29Si NMR spectra of 1·DMAP
In benzene-d6, three 29Si resonances arising due to the ring silicon nuclei of 1·DMAP appeared at δ +84.5, +13.3 and −79.8 p.p.m., which were assigned to Si(t-Bu)(DMAP), SiRH2 and Si(t-Bu) silicon nuclei by 2D1H-29Si NMR HETCOR experiments. No resonance assignable to the naked silicon nuclei was observed probably because of the considerably long relaxation time of the 29Si nuclei. The assignment of the 29Si resonances are supported by the density functional theory calculations of 1·DMAPopt (+84.4 (Si(t-Bu)(DMAP)), −4.1 (SiRH2) and −105.1 (Si(t-Bu))) and the predicted 29Si chemical shift of the naked silicon is δ−108.6 p.p.m. These 29Si resonances indicate that 1·DMAP adopts a structure similar to that observed in the solid state.
Elimination of DMAP from 1·DMAP
The elimination of DMAP from 1·DMAP was investigated to generate free Si4BBE 1. When a benzene-d6 solution of 1·DMAP was treated with BPh3 at room temperature, the colour of the reaction mixture became green, and the NMR spectrum of the mixture indicated the formation of 4 (72% yield) and a disilene with two tetrasilabicyclo[1.1.0]butane skeletons (8) (8% yield) (Fig. 1c). Disilene 8 is the dimer of Si4BBY (1′), which is an isomer of 1. After keeping the mixture for 48 h at room temperature, 4 was obtained in 78% yield, indicating the isomerization of 8 to 4. Disilene 8 was isolated as deep blue crystals during the reaction and its structure was determined by XRD analysis, NMR spectroscopy (Fig. 2d; for details, see Supplementary Information). The results indicate the formation of both 1 and 1′ by the reaction of 1·DMAP with BPh3, equilibrium between 1 and 1′ (Fig. 1d) and the dissociation of disilene 8 into 1′. These are supported by the reaction of disilene 8 with SiCl4 and DMAP affording a SiCl4 adduct of 1′ (9) and a DMAP adduct of 1 (1·DMAP) (Fig. 1e), respectively.

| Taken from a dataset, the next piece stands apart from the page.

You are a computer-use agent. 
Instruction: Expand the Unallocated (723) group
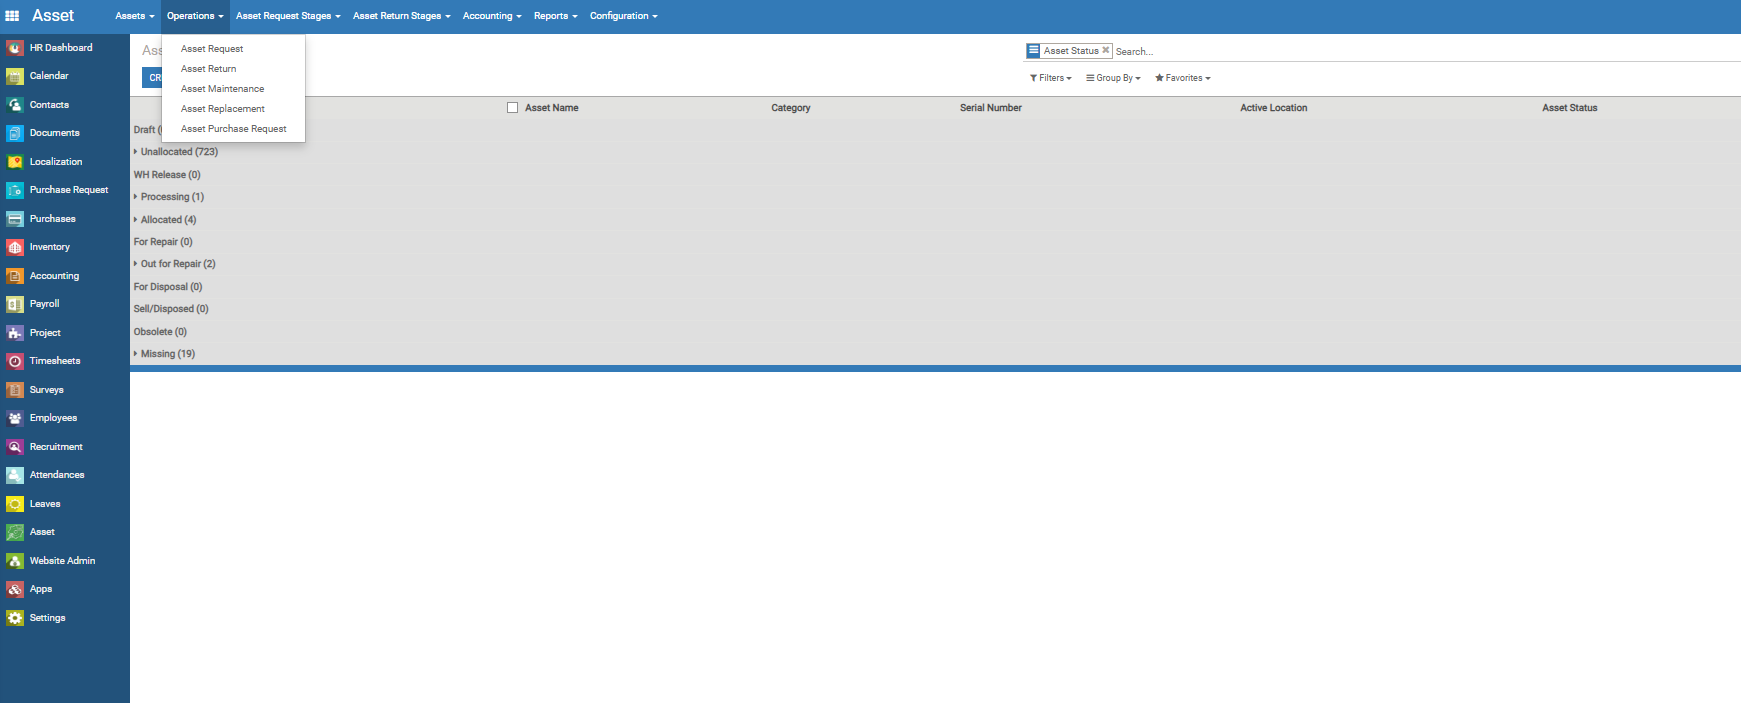178,152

The facile isomerization between 1 and 1′ was supported by theoretical calculations. The Si4BBY (1′opt) was optimized as the local minimum at the M06-2X/6-31 G(d) level and 1′opt is lower in energy by 11.8 kJ mol−1 (298 K) than 1opt. Similar relative stability for the parent Si4H4 system has been theoretically predicted previously20,21. A concerted pathway involving the 1,2-migration of SiRH2 unit from Si1 to Si2 in 1 was predicted for the isomerization of 1opt to 1′opt and the calculated Gibbs energy of activation (298 K) for the isomerization was 69.6 kJ mol−1 (1′opt→1opt), which is enough for the reversible isomerization at room temperature to proceed. Although 1′opt is more stable than 1opt, the coordination of DMAP to 1opt (ΔG298 K=−4.0 kJ mol−1) is less exergonic than that for 1opt (ΔG298 K=−39.4 kJ mol−1) probably because of the reduced Lewis acidity of 1′ resulting from the donation of bridgehead Si–Si bond electrons to the vacant 3p orbitals of two-coordinate silylene centre. These results are consistent with the observation and isolation of 1·DMAP instead of 1′·DMAP.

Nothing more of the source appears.